In this thesis we provide a comprehensive set of algorithmic approaches to the problem of model selection in stochastic contextual bandits and reinforcement learning. We propose and analyze two distinct approaches to the problem. First, we introduce Stochastic CORRAL, an algorithm that successfully combines an adversarial EXP3 or CORRAL master with multiple stochastic bandit algorithms.
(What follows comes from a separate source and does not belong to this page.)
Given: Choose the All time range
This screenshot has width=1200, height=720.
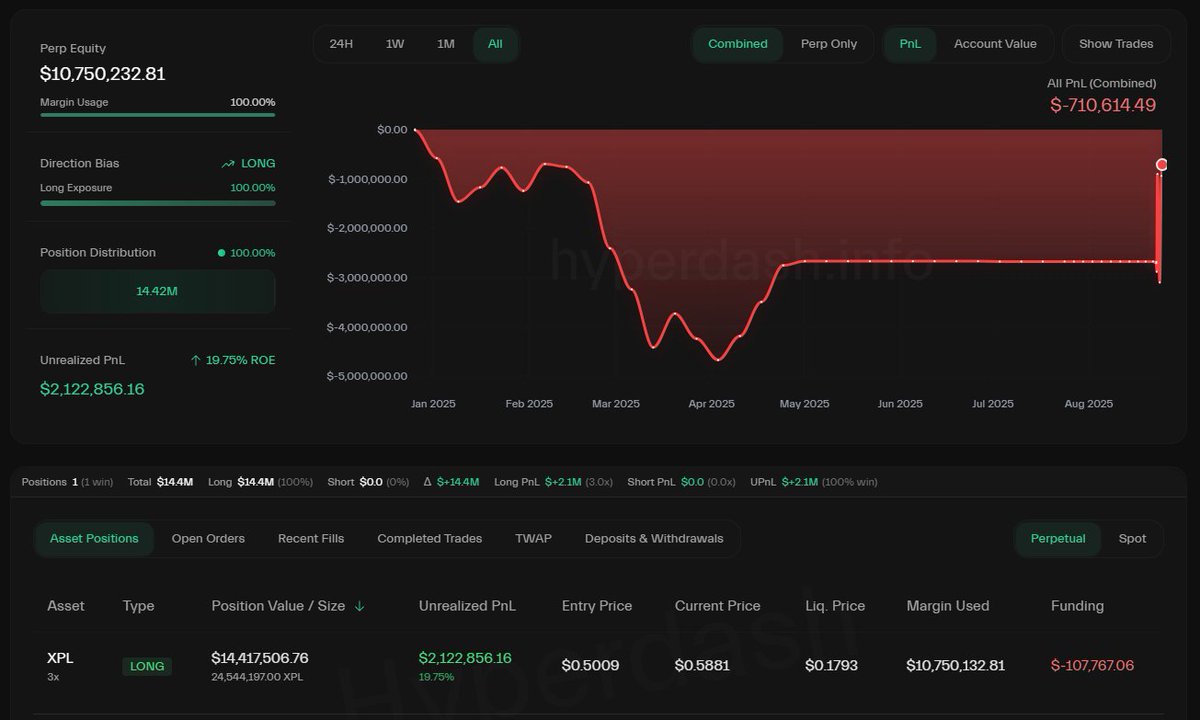Looking at the screenshot, I should point(495,44).
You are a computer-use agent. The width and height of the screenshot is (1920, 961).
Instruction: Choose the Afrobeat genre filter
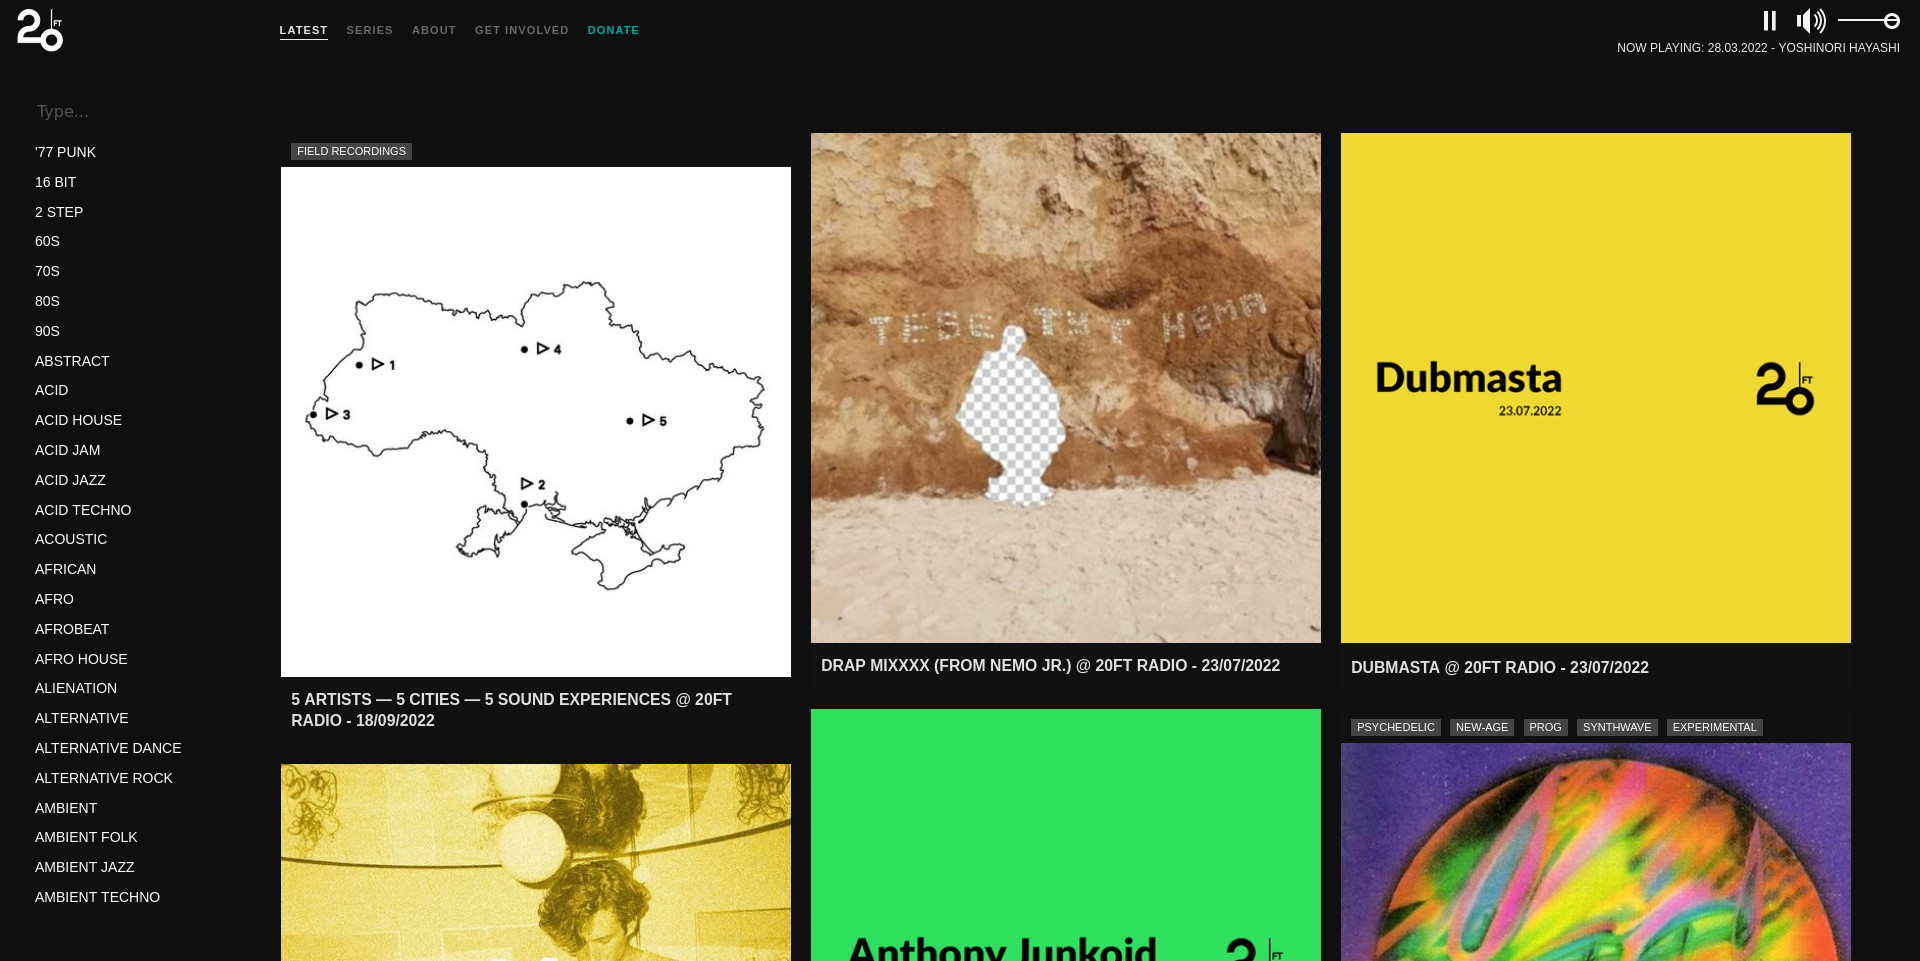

Second, we introduce three distinct stochastic master algorithms: Explore-Commit-Eliminate (ECE), Regret Balancing, and Regret Bound Balancing and Elimination (RBBE) that recover the rates of Stochastic CORRAL under an EXP3 and a CORRAL master but with the advantage the model selection guarantees of RBBE extend to the setting of contextual linear bandits with adversarial contexts. We complement our algorithmic results with a variety of lower bounds designed to explore the theoretical limits of model selection in Contextual Bandits and Reinforcement Learning.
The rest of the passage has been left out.